Da trat jemand zu ihm und fragte: „Bist du ein Künstler?“ Der Junge drehte sich um. „Ja, Sir“, sagte er. Vor ihm stand Albert Ernest Backus, der berühmte Künstler aus Fort Pierce. „Können Sie mir beibringen, so zu malen?“, fragte Arnett. „Nein“, sagte Backus. „Ich unterrichte nicht mehr. Aber wenn du willst, kannst du mir deine Arbeiten zeigen.“

Arnett blieb noch einen Moment, sog die Eindrücke auf. Dann brach er auf. „Warte“, sagte der Maler und holte aus einem seiner Schränke eine Holzschachtel mit Tuben, legte Pinsel dazu und ein Spachtelmesser. „Nimm das mit.
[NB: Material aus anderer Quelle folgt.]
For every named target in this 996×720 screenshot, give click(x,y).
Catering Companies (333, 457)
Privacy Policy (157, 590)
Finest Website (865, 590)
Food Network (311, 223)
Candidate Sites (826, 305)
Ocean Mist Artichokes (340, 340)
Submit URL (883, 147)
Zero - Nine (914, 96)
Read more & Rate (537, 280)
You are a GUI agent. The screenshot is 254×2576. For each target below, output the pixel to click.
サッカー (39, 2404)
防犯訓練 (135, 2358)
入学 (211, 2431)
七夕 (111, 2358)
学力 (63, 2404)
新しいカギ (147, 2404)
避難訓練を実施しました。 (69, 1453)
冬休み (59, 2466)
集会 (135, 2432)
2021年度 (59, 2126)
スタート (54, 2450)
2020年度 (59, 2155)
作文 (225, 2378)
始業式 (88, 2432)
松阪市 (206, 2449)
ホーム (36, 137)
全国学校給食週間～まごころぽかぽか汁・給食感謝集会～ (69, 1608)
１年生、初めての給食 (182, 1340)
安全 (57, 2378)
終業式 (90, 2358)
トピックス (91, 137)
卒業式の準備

Ein Schüler hat es hier vor Jahren vergessen.“

Curtis Arnett ging an diesem Nachmittag nicht mehr fischen, er malte. Aber dieses Mal nicht Superman, Clark Kent und Lois Lane. Er entwarf Landschaften und kehrte schon tags darauf zurück zu Bean. So nannten den weißen Maler alle, die ihn kannten. Und das waren längst einige junge Menschen in den schwarzen Vierteln von Fort Pierce und Gifford, knapp 18 Meilen die Ostküste hinauf. So wenig selbstverständlich es war. Es war eine Zeit getrennter Welten, vor allem im Süden. In Florida waren die Jim-Crow-Gesetze noch fest in Kraft. Das bedeutete Segregation: getrennte Viertel, Restaurants, Trinkbrunnen, Schulen. Die schwarzen Kinder bekamen die alten Schulbücher der weißen. Viele ihrer Eltern hatten keine große Wahl. Sie arbeiteten auf den Zitrusplantagen, in den Packhäusern, auf den Tomatenfeldern der Gegend. Und nach Sonnenuntergang hatten sie in ihrem Viertel zu sein. 

Umso erstaunlicher ist, was in den 1950ern und 1960ern in Gifford und Fort Pierce geschah: Es entstand eine Bewegung afroamerikanischer Landschaftsmaler, die mit dem Verkauf ihrer Bilder mehr Geld verdienten als auf den Feldern. Manche sagen, ihre Geschichte sei ein American dream. Der Traum hat jedoch Licht und Schatten. Am besten, man erzählt ihn von Anfang an.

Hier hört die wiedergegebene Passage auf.